Entries on target coordinates
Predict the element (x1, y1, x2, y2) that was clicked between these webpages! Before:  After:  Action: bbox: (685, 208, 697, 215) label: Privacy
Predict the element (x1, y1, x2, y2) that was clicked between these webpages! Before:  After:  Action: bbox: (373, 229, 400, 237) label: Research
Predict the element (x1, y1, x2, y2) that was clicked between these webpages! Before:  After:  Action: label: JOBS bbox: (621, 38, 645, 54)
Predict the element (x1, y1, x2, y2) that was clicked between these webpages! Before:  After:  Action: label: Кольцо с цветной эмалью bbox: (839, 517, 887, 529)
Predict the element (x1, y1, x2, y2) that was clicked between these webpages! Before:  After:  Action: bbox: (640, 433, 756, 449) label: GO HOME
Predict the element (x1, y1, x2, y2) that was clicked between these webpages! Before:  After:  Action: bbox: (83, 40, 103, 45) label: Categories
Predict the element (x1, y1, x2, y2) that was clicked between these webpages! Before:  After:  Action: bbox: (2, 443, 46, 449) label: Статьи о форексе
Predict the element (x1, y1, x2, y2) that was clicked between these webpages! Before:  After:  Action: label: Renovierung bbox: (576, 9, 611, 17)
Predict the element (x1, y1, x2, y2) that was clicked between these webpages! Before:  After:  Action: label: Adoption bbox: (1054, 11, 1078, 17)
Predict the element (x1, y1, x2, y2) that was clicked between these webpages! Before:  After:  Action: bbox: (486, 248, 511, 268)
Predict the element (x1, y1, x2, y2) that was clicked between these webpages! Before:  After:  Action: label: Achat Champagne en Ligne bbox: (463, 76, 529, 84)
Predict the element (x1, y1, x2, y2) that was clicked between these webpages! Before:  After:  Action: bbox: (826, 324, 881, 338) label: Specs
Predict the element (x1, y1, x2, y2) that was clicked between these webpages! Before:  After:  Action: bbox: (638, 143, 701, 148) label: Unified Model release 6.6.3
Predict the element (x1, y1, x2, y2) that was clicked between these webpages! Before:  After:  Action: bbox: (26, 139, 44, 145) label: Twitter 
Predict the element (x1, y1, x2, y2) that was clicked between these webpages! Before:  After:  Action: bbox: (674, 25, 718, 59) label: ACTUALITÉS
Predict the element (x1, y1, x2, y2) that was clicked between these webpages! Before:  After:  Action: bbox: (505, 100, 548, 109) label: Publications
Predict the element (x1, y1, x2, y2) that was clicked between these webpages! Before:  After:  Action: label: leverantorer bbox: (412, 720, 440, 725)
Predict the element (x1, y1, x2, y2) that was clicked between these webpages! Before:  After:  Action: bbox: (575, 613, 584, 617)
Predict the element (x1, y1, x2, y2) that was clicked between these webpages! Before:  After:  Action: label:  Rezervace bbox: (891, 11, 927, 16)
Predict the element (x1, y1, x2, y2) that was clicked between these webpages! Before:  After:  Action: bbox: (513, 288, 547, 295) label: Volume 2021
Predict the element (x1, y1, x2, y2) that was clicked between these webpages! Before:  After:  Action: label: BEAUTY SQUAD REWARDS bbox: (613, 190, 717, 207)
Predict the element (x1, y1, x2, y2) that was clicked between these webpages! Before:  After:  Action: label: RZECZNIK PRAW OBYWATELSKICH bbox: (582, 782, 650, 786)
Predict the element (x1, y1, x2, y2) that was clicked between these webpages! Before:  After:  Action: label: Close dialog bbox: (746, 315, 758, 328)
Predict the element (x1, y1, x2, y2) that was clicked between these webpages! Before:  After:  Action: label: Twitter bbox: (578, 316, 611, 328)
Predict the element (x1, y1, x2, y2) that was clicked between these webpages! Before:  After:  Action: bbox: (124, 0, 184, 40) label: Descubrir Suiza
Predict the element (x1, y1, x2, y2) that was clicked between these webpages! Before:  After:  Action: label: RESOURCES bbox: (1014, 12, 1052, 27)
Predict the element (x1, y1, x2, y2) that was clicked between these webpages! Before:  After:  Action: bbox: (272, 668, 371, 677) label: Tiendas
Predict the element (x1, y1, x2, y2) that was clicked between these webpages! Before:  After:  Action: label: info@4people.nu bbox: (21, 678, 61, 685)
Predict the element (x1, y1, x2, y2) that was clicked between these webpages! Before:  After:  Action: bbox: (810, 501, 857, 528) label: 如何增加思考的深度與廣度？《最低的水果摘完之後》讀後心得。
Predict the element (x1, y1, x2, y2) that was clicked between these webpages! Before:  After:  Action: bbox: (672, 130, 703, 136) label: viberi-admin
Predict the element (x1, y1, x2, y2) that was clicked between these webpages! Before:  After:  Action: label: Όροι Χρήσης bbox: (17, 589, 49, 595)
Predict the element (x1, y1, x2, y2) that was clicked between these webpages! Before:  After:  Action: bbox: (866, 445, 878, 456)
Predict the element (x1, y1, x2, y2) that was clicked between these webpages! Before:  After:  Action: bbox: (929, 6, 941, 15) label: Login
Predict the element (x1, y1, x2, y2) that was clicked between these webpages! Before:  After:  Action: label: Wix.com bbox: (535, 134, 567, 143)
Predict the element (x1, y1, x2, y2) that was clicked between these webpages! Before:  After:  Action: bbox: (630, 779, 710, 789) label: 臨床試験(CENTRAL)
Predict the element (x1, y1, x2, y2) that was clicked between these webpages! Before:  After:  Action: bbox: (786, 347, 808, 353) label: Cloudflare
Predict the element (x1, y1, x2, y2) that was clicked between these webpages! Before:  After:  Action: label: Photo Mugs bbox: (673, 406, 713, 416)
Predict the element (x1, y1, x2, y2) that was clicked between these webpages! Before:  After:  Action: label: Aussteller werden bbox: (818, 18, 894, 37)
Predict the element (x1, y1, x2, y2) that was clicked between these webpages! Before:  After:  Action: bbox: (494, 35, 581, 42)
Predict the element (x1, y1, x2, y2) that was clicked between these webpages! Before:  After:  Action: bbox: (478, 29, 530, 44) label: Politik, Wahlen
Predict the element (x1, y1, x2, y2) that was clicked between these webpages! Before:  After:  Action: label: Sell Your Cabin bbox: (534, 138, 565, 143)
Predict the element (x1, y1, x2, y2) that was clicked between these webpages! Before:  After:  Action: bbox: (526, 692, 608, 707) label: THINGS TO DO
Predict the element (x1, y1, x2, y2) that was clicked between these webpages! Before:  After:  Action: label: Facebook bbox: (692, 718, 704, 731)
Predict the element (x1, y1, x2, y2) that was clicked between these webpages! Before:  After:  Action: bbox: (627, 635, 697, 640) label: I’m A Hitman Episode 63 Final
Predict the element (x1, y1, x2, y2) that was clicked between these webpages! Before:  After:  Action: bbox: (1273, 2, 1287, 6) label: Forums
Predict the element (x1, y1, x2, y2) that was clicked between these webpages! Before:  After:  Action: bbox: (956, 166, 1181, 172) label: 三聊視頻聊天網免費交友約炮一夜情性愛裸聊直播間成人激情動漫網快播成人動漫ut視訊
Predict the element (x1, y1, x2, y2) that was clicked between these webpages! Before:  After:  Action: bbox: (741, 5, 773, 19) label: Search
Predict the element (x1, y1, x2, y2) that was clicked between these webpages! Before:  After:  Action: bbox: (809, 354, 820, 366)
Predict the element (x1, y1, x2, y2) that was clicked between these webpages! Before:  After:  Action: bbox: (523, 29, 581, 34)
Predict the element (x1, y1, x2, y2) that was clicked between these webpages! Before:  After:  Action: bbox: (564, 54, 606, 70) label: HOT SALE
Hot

■ WORK INSTRUCTIONS
Copy every one of the records above verbatim, one line per record.

■ THE RESULT
Predict the element (x1, y1, x2, y2) that was clicked between these webpages! Before:  After:  Action: bbox: (685, 208, 697, 215) label: Privacy
Predict the element (x1, y1, x2, y2) that was clicked between these webpages! Before:  After:  Action: bbox: (373, 229, 400, 237) label: Research
Predict the element (x1, y1, x2, y2) that was clicked between these webpages! Before:  After:  Action: label: JOBS bbox: (621, 38, 645, 54)
Predict the element (x1, y1, x2, y2) that was clicked between these webpages! Before:  After:  Action: label: Кольцо с цветной эмалью bbox: (839, 517, 887, 529)
Predict the element (x1, y1, x2, y2) that was clicked between these webpages! Before:  After:  Action: bbox: (640, 433, 756, 449) label: GO HOME
Predict the element (x1, y1, x2, y2) that was clicked between these webpages! Before:  After:  Action: bbox: (83, 40, 103, 45) label: Categories
Predict the element (x1, y1, x2, y2) that was clicked between these webpages! Before:  After:  Action: bbox: (2, 443, 46, 449) label: Статьи о форексе
Predict the element (x1, y1, x2, y2) that was clicked between these webpages! Before:  After:  Action: label: Renovierung bbox: (576, 9, 611, 17)
Predict the element (x1, y1, x2, y2) that was clicked between these webpages! Before:  After:  Action: label: Adoption bbox: (1054, 11, 1078, 17)
Predict the element (x1, y1, x2, y2) that was clicked between these webpages! Before:  After:  Action: bbox: (486, 248, 511, 268)
Predict the element (x1, y1, x2, y2) that was clicked between these webpages! Before:  After:  Action: label: Achat Champagne en Ligne bbox: (463, 76, 529, 84)
Predict the element (x1, y1, x2, y2) that was clicked between these webpages! Before:  After:  Action: bbox: (826, 324, 881, 338) label: Specs
Predict the element (x1, y1, x2, y2) that was clicked between these webpages! Before:  After:  Action: bbox: (638, 143, 701, 148) label: Unified Model release 6.6.3
Predict the element (x1, y1, x2, y2) that was clicked between these webpages! Before:  After:  Action: bbox: (26, 139, 44, 145) label: Twitter 
Predict the element (x1, y1, x2, y2) that was clicked between these webpages! Before:  After:  Action: bbox: (674, 25, 718, 59) label: ACTUALITÉS
Predict the element (x1, y1, x2, y2) that was clicked between these webpages! Before:  After:  Action: bbox: (505, 100, 548, 109) label: Publications
Predict the element (x1, y1, x2, y2) that was clicked between these webpages! Before:  After:  Action: label: leverantorer bbox: (412, 720, 440, 725)
Predict the element (x1, y1, x2, y2) that was clicked between these webpages! Before:  After:  Action: bbox: (575, 613, 584, 617)
Predict the element (x1, y1, x2, y2) that was clicked between these webpages! Before:  After:  Action: label:  Rezervace bbox: (891, 11, 927, 16)
Predict the element (x1, y1, x2, y2) that was clicked between these webpages! Before:  After:  Action: bbox: (513, 288, 547, 295) label: Volume 2021
Predict the element (x1, y1, x2, y2) that was clicked between these webpages! Before:  After:  Action: label: BEAUTY SQUAD REWARDS bbox: (613, 190, 717, 207)
Predict the element (x1, y1, x2, y2) that was clicked between these webpages! Before:  After:  Action: label: RZECZNIK PRAW OBYWATELSKICH bbox: (582, 782, 650, 786)
Predict the element (x1, y1, x2, y2) that was clicked between these webpages! Before:  After:  Action: label: Close dialog bbox: (746, 315, 758, 328)
Predict the element (x1, y1, x2, y2) that was clicked between these webpages! Before:  After:  Action: label: Twitter bbox: (578, 316, 611, 328)
Predict the element (x1, y1, x2, y2) that was clicked between these webpages! Before:  After:  Action: bbox: (124, 0, 184, 40) label: Descubrir Suiza
Predict the element (x1, y1, x2, y2) that was clicked between these webpages! Before:  After:  Action: label: RESOURCES bbox: (1014, 12, 1052, 27)
Predict the element (x1, y1, x2, y2) that was clicked between these webpages! Before:  After:  Action: bbox: (272, 668, 371, 677) label: Tiendas
Predict the element (x1, y1, x2, y2) that was clicked between these webpages! Before:  After:  Action: label: info@4people.nu bbox: (21, 678, 61, 685)
Predict the element (x1, y1, x2, y2) that was clicked between these webpages! Before:  After:  Action: bbox: (810, 501, 857, 528) label: 如何增加思考的深度與廣度？《最低的水果摘完之後》讀後心得。
Predict the element (x1, y1, x2, y2) that was clicked between these webpages! Before:  After:  Action: bbox: (672, 130, 703, 136) label: viberi-admin
Predict the element (x1, y1, x2, y2) that was clicked between these webpages! Before:  After:  Action: label: Όροι Χρήσης bbox: (17, 589, 49, 595)
Predict the element (x1, y1, x2, y2) that was clicked between these webpages! Before:  After:  Action: bbox: (866, 445, 878, 456)
Predict the element (x1, y1, x2, y2) that was clicked between these webpages! Before:  After:  Action: bbox: (929, 6, 941, 15) label: Login
Predict the element (x1, y1, x2, y2) that was clicked between these webpages! Before:  After:  Action: label: Wix.com bbox: (535, 134, 567, 143)
Predict the element (x1, y1, x2, y2) that was clicked between these webpages! Before:  After:  Action: bbox: (630, 779, 710, 789) label: 臨床試験(CENTRAL)
Predict the element (x1, y1, x2, y2) that was clicked between these webpages! Before:  After:  Action: bbox: (786, 347, 808, 353) label: Cloudflare
Predict the element (x1, y1, x2, y2) that was clicked between these webpages! Before:  After:  Action: label: Photo Mugs bbox: (673, 406, 713, 416)
Predict the element (x1, y1, x2, y2) that was clicked between these webpages! Before:  After:  Action: label: Aussteller werden bbox: (818, 18, 894, 37)
Predict the element (x1, y1, x2, y2) that was clicked between these webpages! Before:  After:  Action: bbox: (494, 35, 581, 42)
Predict the element (x1, y1, x2, y2) that was clicked between these webpages! Before:  After:  Action: bbox: (478, 29, 530, 44) label: Politik, Wahlen
Predict the element (x1, y1, x2, y2) that was clicked between these webpages! Before:  After:  Action: label: Sell Your Cabin bbox: (534, 138, 565, 143)
Predict the element (x1, y1, x2, y2) that was clicked between these webpages! Before:  After:  Action: bbox: (526, 692, 608, 707) label: THINGS TO DO
Predict the element (x1, y1, x2, y2) that was clicked between these webpages! Before:  After:  Action: label: Facebook bbox: (692, 718, 704, 731)
Predict the element (x1, y1, x2, y2) that was clicked between these webpages! Before:  After:  Action: bbox: (627, 635, 697, 640) label: I’m A Hitman Episode 63 Final
Predict the element (x1, y1, x2, y2) that was clicked between these webpages! Before:  After:  Action: bbox: (1273, 2, 1287, 6) label: Forums
Predict the element (x1, y1, x2, y2) that was clicked between these webpages! Before:  After:  Action: bbox: (956, 166, 1181, 172) label: 三聊視頻聊天網免費交友約炮一夜情性愛裸聊直播間成人激情動漫網快播成人動漫ut視訊
Predict the element (x1, y1, x2, y2) that was clicked between these webpages! Before:  After:  Action: bbox: (741, 5, 773, 19) label: Search
Predict the element (x1, y1, x2, y2) that was clicked between these webpages! Before:  After:  Action: bbox: (809, 354, 820, 366)
Predict the element (x1, y1, x2, y2) that was clicked between these webpages! Before:  After:  Action: bbox: (523, 29, 581, 34)
Predict the element (x1, y1, x2, y2) that was clicked between these webpages! Before:  After:  Action: bbox: (564, 54, 606, 70) label: HOT SALE
Hot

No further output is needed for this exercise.